Beaucoup gardent de 2018 le souvenir qu’il faudrait nommer un délégué à la protection des données. C’est faux dans la quasi-totalité des cas : ce n’est obligatoire que pour un organisme public, ou pour qui surveille des personnes à grande échelle, ou traite à grande échelle des données sensibles comme la santé (article 37 du RGPD).
Restent les cinq réflexes qui suivent : une demi-journée la première fois, puis une heure par an.
Comment écrire ce que vous faites des données sans y passer la semaine ?
Une page suffit. Ce document s’appelle le registre des traitements — la liste écrite de ce que vous faites des données détenues — et il se remplit à raison d’une ligne par usage, pas d’une ligne par client (article 30 du RGPD).
Un installateur a trois usages : gérer ses clients et devis, suivre ses dépannages, payer ses salariés. Trois lignes.
Une question revient souvent : « en dessous de 250 salariés, on est dispensé, non ? » La dispense existe, mais elle saute dès que le traitement est régulier et non occasionnel. Or un fichier clients tenu toute l’année n’a rien d’occasionnel, et la paie non plus. En pratique, presque toutes les entreprises en tiennent un. La CNIL — l’autorité française de la protection des données — publie un modèle simplifié.
Chaque ligne répond à six questions :
| La colonne | Ce que vous y écrivez |
|---|---|
| L’usage | « Clients et devis », « Suivi des dépannages », « Paie ». |
| À quoi ça sert | Établir un devis, planifier une intervention, verser un salaire. |
| Qui est concerné | Clients, prospects, salariés, fournisseurs. |
| Quelles données | Nom, coordonnées, historique d’achat, coordonnées bancaires. |
| Combien de temps | La durée que vous avez fixée, et à partir de quand elle démarre. |
| Qui y a accès | Vos salariés concernés et vos prestataires : hébergeur, expert-comptable, outil d’e-mailing. |
En le remplissant, on retrouve presque toujours deux ou trois fichiers oubliés sur un ordinateur. C’est le premier document que la CNIL demande en contrôle.

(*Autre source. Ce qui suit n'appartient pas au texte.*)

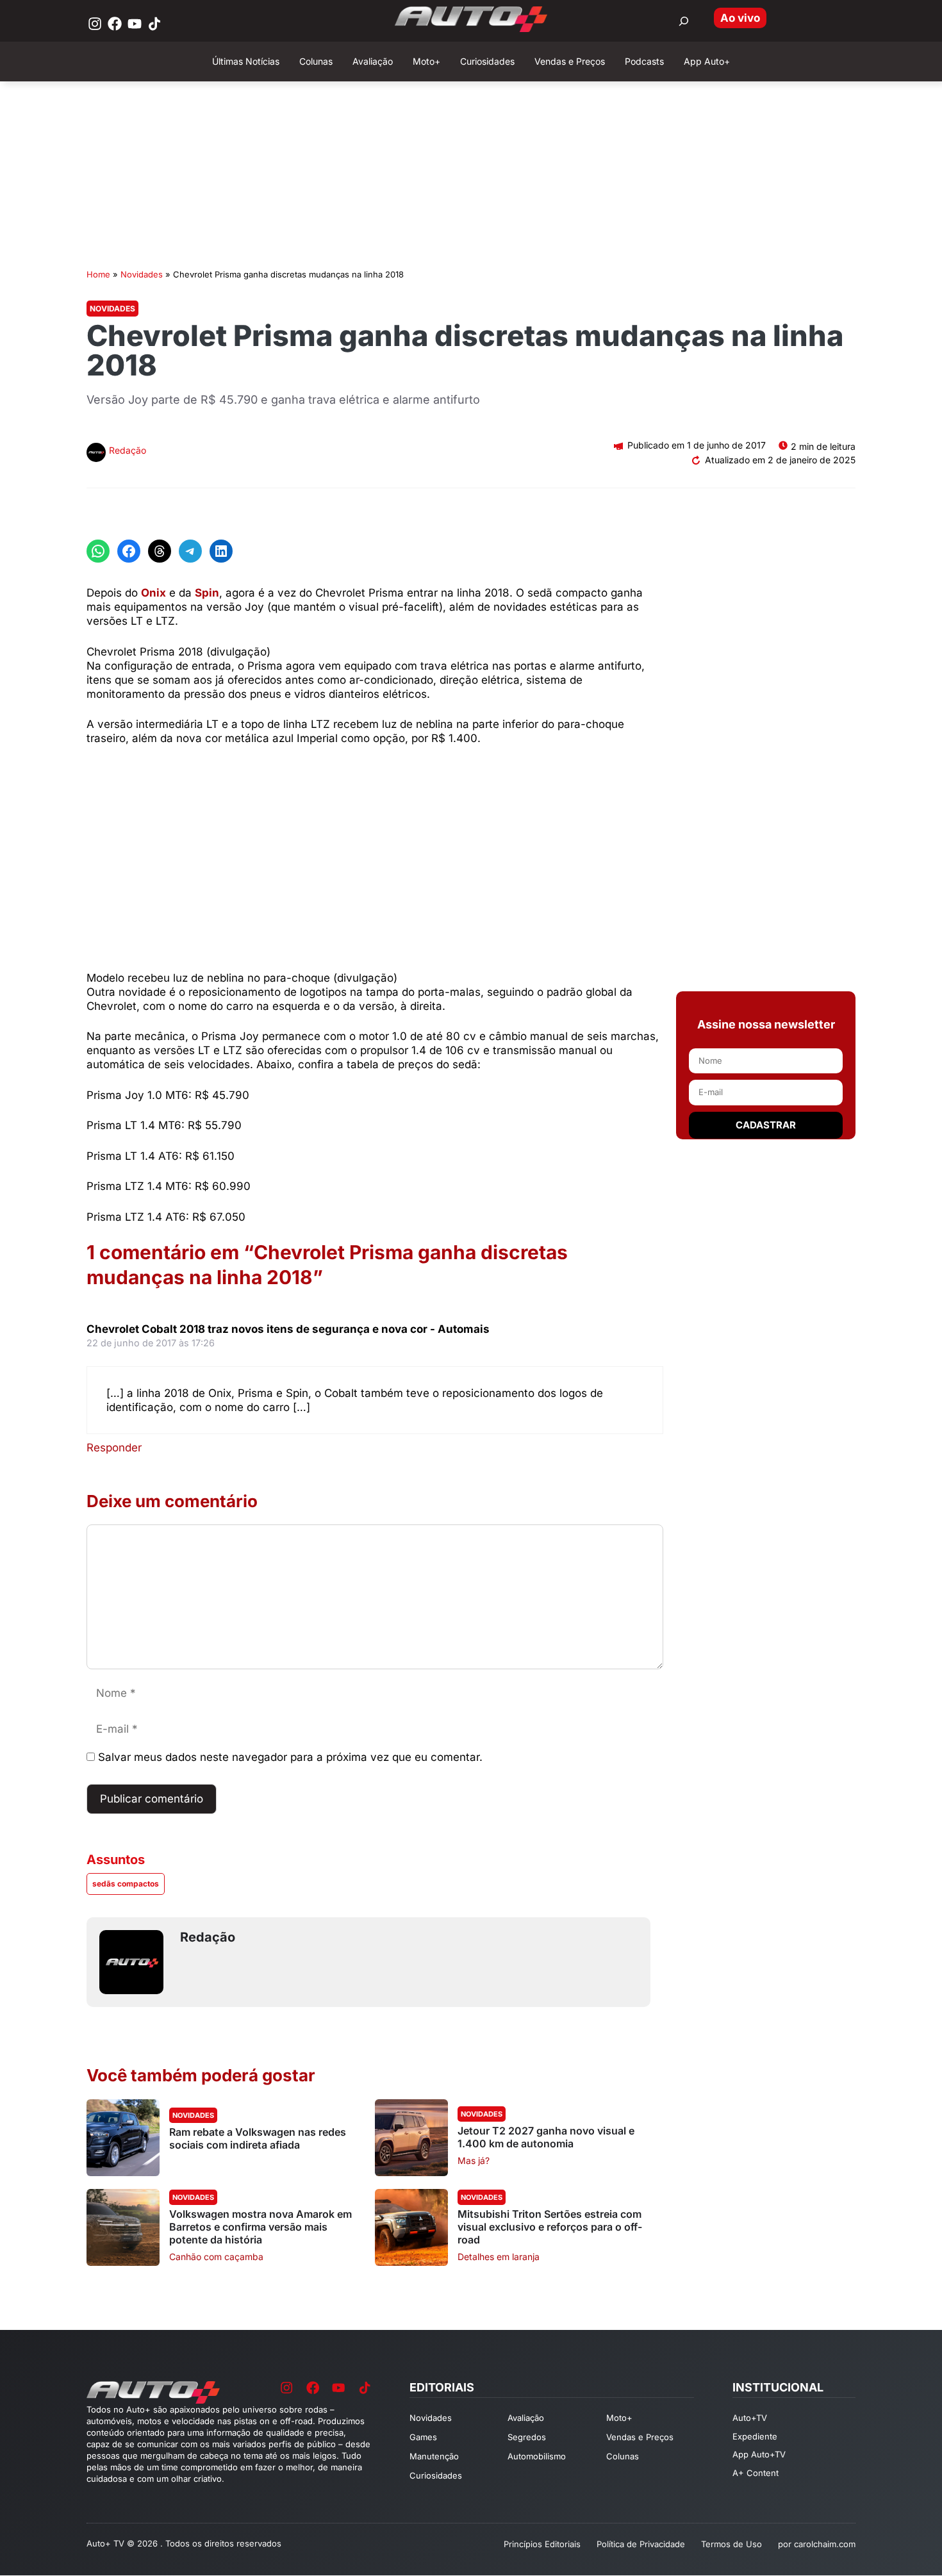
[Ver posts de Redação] (96, 454)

Pourquoi faut-il pouvoir dire à quoi sert chaque information ?
Parce que le RGPD interdit de collecter « au cas où » : chaque information doit servir à quelque chose de précis, et vous ne devez pas en demander plus que nécessaire (article 5 du RGPD).
Reprenez votre fiche client, champ par champ : à quoi sert celui-là ? L’adresse sert à livrer, le portable à prévenir le jour de l’intervention. La date de naissance d’un client professionnel ou une note sur son caractère : personne ne saura le dire. Ces champs-là n’ont pas lieu d’être.
Il faut aussi une raison valable de la détenir. Quatre couvrent presque tout dans une TPE (article 6 du RGPD) :
- Vous exécutez un contrat. Vous avez l’adresse de livraison parce que vous devez livrer : rien à demander.
- La loi vous l’impose. Vous gardez vos pièces comptables parce que le Code de commerce l’exige.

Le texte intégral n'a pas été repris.